Items listed in a dataset
====================
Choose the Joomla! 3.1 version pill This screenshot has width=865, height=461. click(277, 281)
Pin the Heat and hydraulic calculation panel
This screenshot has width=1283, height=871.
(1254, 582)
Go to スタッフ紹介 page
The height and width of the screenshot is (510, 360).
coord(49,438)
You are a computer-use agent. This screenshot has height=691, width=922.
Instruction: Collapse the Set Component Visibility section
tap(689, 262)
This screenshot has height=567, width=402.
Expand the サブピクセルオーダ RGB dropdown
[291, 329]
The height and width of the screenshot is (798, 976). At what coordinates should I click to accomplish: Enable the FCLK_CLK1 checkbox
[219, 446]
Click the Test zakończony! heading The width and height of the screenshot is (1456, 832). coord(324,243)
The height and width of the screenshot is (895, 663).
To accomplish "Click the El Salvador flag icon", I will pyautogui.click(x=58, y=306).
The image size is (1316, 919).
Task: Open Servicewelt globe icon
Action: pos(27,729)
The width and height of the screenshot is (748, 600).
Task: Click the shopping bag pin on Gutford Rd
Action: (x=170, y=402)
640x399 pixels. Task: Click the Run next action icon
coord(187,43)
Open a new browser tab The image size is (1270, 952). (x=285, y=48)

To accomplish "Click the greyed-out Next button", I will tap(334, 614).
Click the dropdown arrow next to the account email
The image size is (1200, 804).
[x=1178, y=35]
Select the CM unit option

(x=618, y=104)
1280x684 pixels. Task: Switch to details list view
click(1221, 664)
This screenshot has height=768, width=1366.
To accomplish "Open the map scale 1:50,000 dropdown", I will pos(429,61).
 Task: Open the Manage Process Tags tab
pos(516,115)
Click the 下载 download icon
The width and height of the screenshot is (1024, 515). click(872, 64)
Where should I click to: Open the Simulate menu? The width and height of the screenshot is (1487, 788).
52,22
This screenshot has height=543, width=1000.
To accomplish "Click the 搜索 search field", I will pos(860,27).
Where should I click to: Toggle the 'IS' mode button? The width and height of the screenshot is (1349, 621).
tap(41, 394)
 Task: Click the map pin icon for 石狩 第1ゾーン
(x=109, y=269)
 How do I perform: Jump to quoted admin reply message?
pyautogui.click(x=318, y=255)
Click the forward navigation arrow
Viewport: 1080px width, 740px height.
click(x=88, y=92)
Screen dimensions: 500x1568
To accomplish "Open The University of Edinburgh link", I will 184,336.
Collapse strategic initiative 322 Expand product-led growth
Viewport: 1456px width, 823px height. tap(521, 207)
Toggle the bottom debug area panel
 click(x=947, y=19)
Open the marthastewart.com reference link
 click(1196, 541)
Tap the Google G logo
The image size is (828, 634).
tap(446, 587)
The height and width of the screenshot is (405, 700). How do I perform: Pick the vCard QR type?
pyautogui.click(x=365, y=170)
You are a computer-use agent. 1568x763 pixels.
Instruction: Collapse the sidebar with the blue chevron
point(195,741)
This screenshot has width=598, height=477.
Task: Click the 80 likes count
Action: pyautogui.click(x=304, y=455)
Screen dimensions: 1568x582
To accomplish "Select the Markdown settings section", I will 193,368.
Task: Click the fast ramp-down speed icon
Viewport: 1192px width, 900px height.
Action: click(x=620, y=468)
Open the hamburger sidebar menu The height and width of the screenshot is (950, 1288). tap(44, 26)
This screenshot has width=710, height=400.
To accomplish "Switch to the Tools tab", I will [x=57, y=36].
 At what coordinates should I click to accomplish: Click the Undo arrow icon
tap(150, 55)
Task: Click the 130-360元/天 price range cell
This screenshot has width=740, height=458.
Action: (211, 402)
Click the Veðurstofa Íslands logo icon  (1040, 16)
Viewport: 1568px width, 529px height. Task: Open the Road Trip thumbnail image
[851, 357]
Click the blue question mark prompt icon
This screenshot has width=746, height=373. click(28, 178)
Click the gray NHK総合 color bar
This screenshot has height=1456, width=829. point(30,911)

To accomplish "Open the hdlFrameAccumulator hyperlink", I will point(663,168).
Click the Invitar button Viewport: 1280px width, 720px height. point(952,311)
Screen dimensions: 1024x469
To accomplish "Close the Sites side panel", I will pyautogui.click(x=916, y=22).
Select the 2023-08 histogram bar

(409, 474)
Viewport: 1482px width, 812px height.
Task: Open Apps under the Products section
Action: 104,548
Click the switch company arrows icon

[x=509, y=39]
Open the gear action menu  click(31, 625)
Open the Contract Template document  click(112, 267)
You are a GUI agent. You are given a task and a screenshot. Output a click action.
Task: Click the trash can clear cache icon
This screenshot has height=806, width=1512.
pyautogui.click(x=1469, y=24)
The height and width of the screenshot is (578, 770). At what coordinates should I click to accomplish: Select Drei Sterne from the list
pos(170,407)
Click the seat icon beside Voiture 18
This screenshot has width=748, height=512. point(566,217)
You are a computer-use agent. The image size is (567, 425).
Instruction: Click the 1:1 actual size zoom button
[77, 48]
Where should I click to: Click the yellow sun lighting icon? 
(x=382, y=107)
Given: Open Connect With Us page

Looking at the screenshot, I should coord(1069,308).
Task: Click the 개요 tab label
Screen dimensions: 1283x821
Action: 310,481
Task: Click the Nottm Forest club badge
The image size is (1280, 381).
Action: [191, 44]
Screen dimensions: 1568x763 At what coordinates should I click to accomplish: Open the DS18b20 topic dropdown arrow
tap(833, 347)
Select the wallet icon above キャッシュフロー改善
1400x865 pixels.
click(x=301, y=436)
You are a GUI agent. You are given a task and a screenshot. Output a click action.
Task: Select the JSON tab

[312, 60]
====================
■ REQUIREMENTS
Find each line in the entries above that contains the word "menu", and copy those lines.

■ TASK RESPONSE
Where should I click to: Open the Simulate menu? The width and height of the screenshot is (1487, 788).
Open the hamburger sidebar menu The height and width of the screenshot is (950, 1288). tap(44, 26)
Open the gear action menu  click(31, 625)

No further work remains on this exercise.